### [PROVIDED MATERIAL]
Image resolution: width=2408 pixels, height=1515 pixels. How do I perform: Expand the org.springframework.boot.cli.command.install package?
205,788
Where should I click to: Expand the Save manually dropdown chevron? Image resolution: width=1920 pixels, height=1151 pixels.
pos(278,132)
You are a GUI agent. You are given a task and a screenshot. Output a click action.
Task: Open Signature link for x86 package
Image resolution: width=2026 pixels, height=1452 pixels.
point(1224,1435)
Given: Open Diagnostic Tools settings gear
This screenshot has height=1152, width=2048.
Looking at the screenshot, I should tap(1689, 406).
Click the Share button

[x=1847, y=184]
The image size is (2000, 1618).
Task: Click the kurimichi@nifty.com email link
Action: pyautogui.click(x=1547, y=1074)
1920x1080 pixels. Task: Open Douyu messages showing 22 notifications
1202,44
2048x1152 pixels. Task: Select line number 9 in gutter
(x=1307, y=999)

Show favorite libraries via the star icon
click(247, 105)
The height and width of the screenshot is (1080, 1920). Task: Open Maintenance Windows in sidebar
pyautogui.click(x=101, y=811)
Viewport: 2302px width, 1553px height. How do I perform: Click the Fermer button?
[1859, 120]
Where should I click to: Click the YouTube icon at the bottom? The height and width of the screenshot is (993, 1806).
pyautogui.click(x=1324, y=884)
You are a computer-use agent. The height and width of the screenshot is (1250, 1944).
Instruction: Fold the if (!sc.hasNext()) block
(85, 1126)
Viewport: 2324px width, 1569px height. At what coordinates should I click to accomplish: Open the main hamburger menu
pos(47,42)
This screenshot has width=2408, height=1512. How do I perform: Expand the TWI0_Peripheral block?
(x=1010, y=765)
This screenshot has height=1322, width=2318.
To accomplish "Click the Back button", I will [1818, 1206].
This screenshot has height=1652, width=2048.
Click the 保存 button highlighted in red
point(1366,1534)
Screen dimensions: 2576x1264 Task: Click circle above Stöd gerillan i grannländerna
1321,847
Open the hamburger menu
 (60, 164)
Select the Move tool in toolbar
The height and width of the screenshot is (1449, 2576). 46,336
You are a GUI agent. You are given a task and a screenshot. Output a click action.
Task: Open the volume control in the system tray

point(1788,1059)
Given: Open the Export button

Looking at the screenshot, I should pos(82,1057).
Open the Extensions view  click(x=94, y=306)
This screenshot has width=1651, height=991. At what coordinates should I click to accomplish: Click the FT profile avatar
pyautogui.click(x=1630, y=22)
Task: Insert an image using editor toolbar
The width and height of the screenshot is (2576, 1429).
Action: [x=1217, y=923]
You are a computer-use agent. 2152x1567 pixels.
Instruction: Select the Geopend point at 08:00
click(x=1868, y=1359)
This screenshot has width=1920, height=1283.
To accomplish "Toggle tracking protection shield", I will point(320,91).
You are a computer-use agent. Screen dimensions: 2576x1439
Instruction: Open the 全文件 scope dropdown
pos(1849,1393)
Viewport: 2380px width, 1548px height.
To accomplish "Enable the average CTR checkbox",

### [EXERCISE]
Every line in the records above that contains the word "computer" should be copied out.

### [ANSWER SPACE]
You are a computer-use agent. The height and width of the screenshot is (1250, 1944).
You are a computer-use agent. 2152x1567 pixels.
You are a computer-use agent. Screen dimensions: 2576x1439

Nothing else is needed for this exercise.